Она оторвала нитку и резко ответила:
— Я ничего не понимаю.
— Разве? — улыбнулась я и пригубила кофе, оказавшийся таким же горьким, как и ложь, слетающая с моего языка. — А я думала, тебе все объяснили.
— Объяснить-то объяснили, но я все равно ничего не поняла. — Вера достала еще одну сигарету. — Я ни за что не хотела сюда приходить. Еще в Риме говорила, что должна остаться, поскольку Альберто, мой муж… — Голос ее прервался, и я пришла в замешательство, увидев в ее глазах слезы; она с опаской поглядывала по сторонам и моргала, пытаясь подавить горе. Потом снова заговорила, но теперь тон ее был осуждающим. — Я не понимаю, почему ты им помогаешь.
Минуту я сидела не двигаясь. Потом откинулась на спинку стула:
— Дорогая, боюсь, ты действительно что-то не так понимаешь. Я никому не помогаю. Я занимаюсь только вопросами моды. В Испании война закончилась, самое время открывать здесь бутик — новый бутик в Мадриде…
— К черту твою моду! — перебила она, уронив в чашку недокуренную сигарету. — Ты что, сошла с ума? Весь мир воюет! — крикнула она так громко, что в испуге застыла, дрожа еще более заметно и пытаясь сдержать негодование. — Черт возьми, что ты затеяла? — Она полезла в карман, достала помятый бланк телеграммы и швырнула на стол. — Это ты мне прислала?
Я взяла листок и пробежала по нему глазами. Текст был напечатан по-английски.
Я снова начинаю работать. Хочу, чтобы ты помогла мне. Исполняй все точно так, как от тебя требуют. С радостью и нетерпением жду встречи. Люблю.

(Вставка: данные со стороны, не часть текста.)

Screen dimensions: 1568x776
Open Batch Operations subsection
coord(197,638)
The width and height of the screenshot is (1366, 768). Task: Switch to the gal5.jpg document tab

Наверное, от нее не укрылось мое ошарашенное выражение, и она добавила:
— Ее доставили вместе с букетом красных роз… Розы в самый разгар зимы! Кто этот человек, который может себе такое позволить? Когда на следующий день они пришли, я сказала, что должна остаться на тот случай, если муж захочет связаться со мной, но меня арестовали, отвезли на аэродром, запихнули в самолет. Мне пришлось все там бросить, даже собаку!
— Я… я не представляла, что такое может случиться.
Бумага хрустнула у меня в руках. Тревога уже закрадывалась в мое сердце, я постепенно начинала понимать, какая это была страшная ошибка. Веру ни в коем случае нельзя было вовлекать в это дело. Она могла поставить под угрозу все, весь план. Я не посылала ей ни телеграммы, ни роз. Ее ввели в заблуждение, одурачили. А это означало только одно: здесь ведется не одна игра, а сразу несколько.
— Ну да, вижу, что не представляла, — сказала она, — хотя утверждаешь, что знала все про мои обстоятельства. Но и я о твоих тоже знаю. Уже ни для кого не секрет, что ты у себя в Париже поддерживаешь немцев и что, несмотря на твою видимую готовность дружить с ними, ателье ты так и не открыла. И здесь тоже не откроешь, здесь людям хлеба не на что купить. Тогда зачем ты заставила меня ехать сюда черт знает откуда? Потому что, даже если это и правда, в чем я сильно сомневаюсь, мне совсем неинтересно быть у тебя продавщицей. У меня муж скрывается где-то в Италии, и я хочу отыскать его, больше мне ничего не надо.